━━━━━ EXTRACT PROVIDED ━━━━━

Test infrastructure:

pytest suite (tests/test_text_processing.py, tests/test_cli.py) — 207 cases covering normalization, diacritics, fractions, abbreviations (including the context-aware St. Saint/Street and No. Number resolvers), roman numerals, heteronyms, special characters, substitutions, phoneme overrides (user + built-in proper-noun defaults), acronym spellout, the diphthong-folding helper, and the misaki preprocess whitespace patch (multi-paragraph regression suite that catches alignment drift the single-sentence audit harness cannot detect)

2.0.0

New features:

CLI mode — headless conversion for scripting and automation: python -m autiobooks convert book.epub -o book.m4b --voice af_heart; also list-chapters and list-voices subcommands; auto-selects non-empty non-duplicate chapters; supports resume, ETA display, and all format/quality options
Multi-language voices — all 54 Kokoro voices now available across 9 languages: English (US/GB), Spanish, French, Hindi, Italian, Japanese, Portuguese (BR), and Chinese (Mandarin); text normalization automatically skips English-specific steps for non-English voices

Dependency upgrades:

Kokoro 0.9.4 — upgraded from 0.7.9; scipy dependency removed (smaller install), numpy unpinned, MPS (macOS GPU) support added
Misaki 0.9.4 — upgraded from 0.7.17; improved pronunciation dictionaries, restructured MToken dataclass
phonemizer-fork — replaces phonemizer as the espeak backend dependency

Text normalization improvements:

Diacritics stripping — accented words (café, naïve, résumé) are normalized to ASCII so they match the TTS lexicon instead of being silently dropped
Fraction expansion — Unicode fractions (½, ¼, ¾, ⅓, etc.) are expanded to spoken English ("one half", "one quarter")

━━━━━

DIRECTIONS:
**A.** According to the changelog, how many cases does the pytest suite contain?
**B.** Carry on with the autiobooks changelog, picking up right after its last line.
The material placed after the changelog has no role here.

━━━━━ STORED DATA ━━━━━

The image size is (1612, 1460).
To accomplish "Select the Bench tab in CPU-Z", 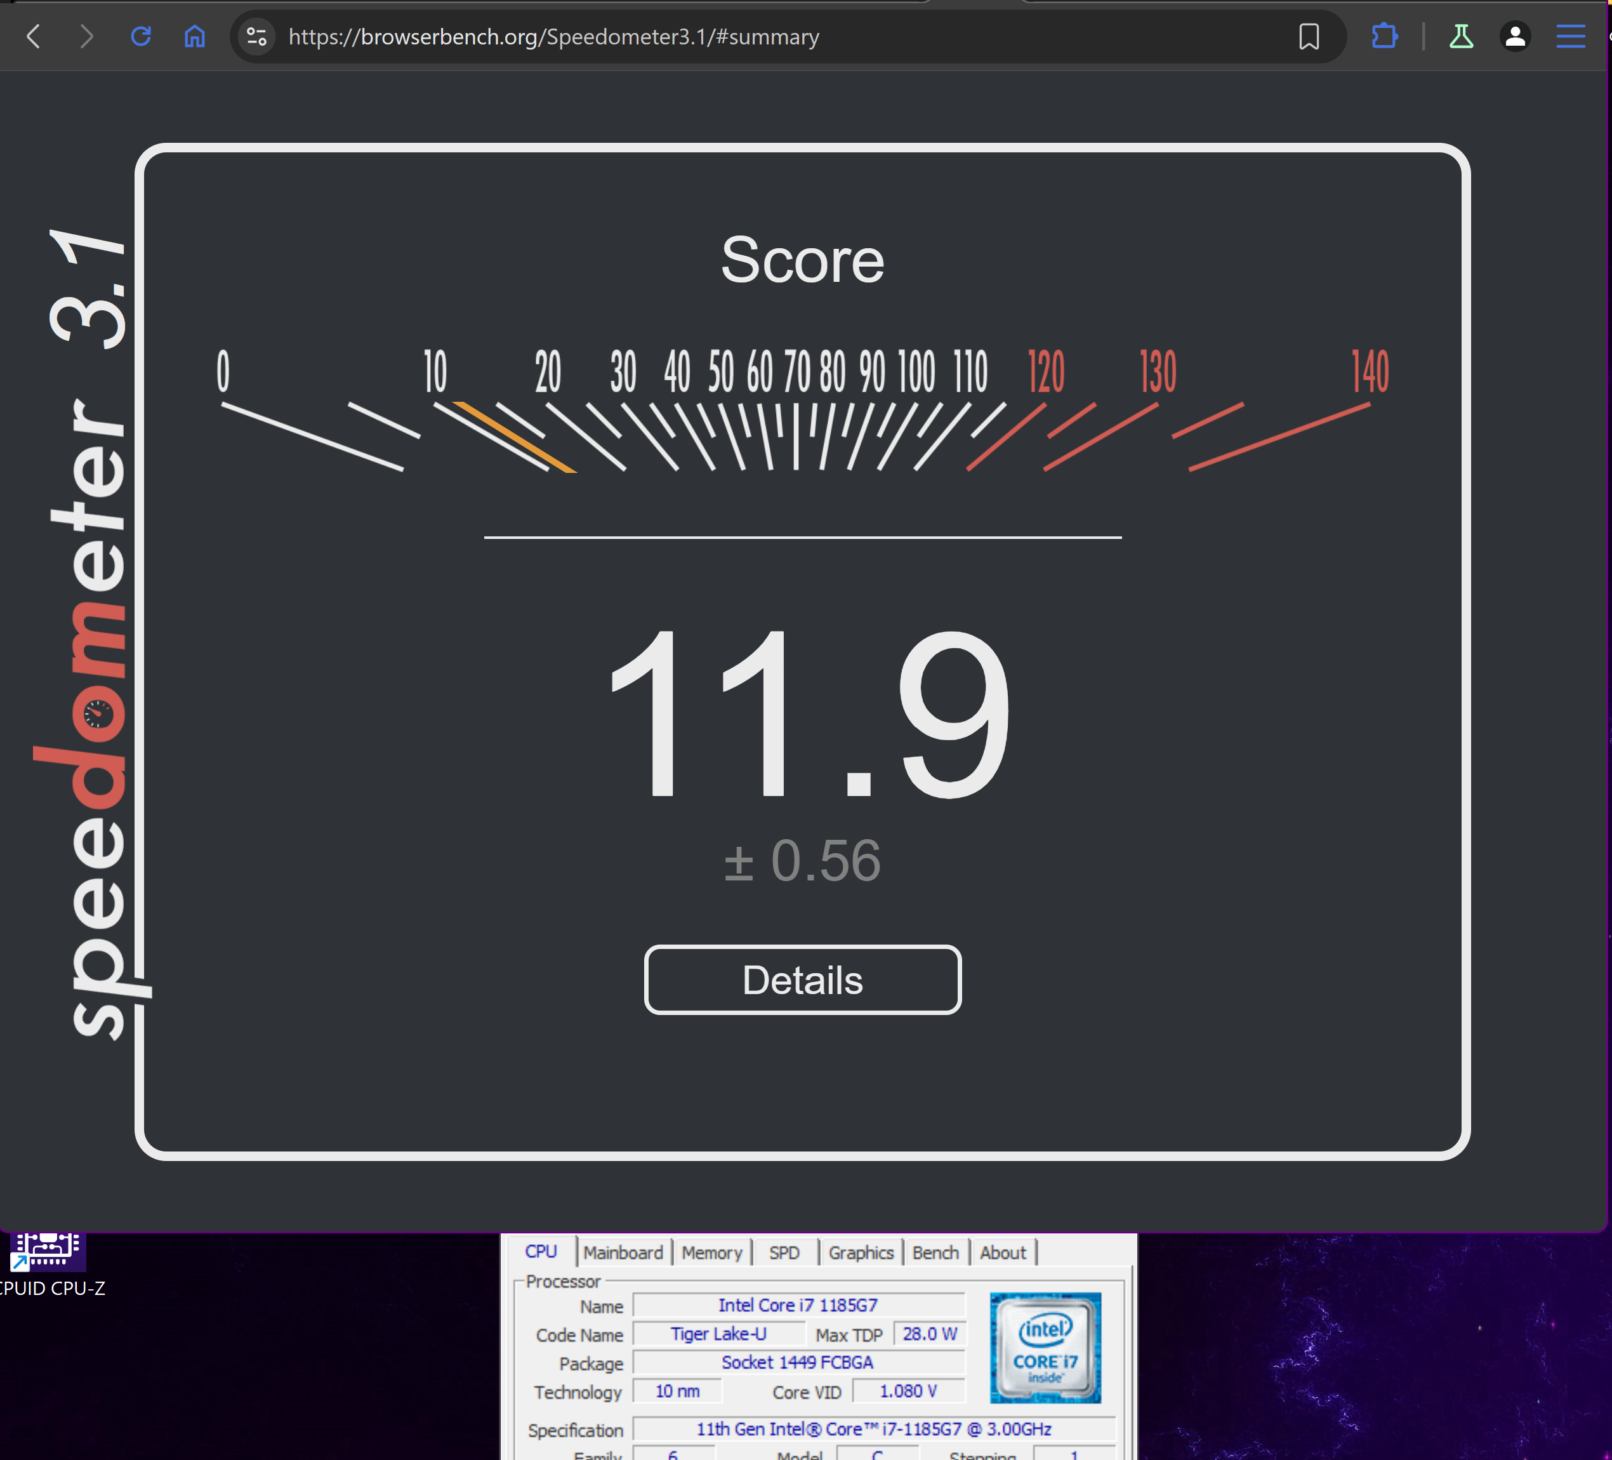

━━━━━

PER-TASK ANSWERS:
**A.** 207 cases.

**B.**
Expanded abbreviations — 22 new entries: military ranks (Pvt., Cpl., Maj., Brig.), ecclesiastical (Fr.), geographical (Rd., Ln., Hwy., Mt., Ft.), publishing (Ch., pp., Vol., No., Ed., Fig., Pt.)
Expanded symbol handling — §, ∞, ≈, ≠, ≤, ≥ expanded to English words; decorative symbols (¶, †, ‡, arrows, stars) removed
Heteronym fix — removed wind, tear, wound overrides that conflicted with misaki's native POS-aware pronunciation; kept read/lead disambiguation

Dark mode improvements:

Fixed button text, combobox arrows, dropdown lists, tooltips, radio buttons, label frames, and paned windows not being properly themed in dark mode
New dialogs (Preferences, Word Substitutions) now automatically inherit dark theme colors via Tk option database defaults
Combobox dropdown lists use dark theme colors

Bug fixes:

Fixed checkboxes in chapter tree not responding to clicks on some Tk versions (dual identify_region/identify_element detection)
Fixed expand/collapse arrows not working in chapter tree view
Widened Preferences and Word Substitutions dialogs to prevent text cutoff
Fixed GPU acceleration not resetting to CPU when unchecked — set_gpu_acceleration(False) previously left torch's default device stuck on CUDA/MPS from a prior run
Fixed duplicate chapter detection being inconsistent between sessions — now uses stable hashlib.md5 instead of Python's randomized built-in hash() (which is re-seeded per interpreter run)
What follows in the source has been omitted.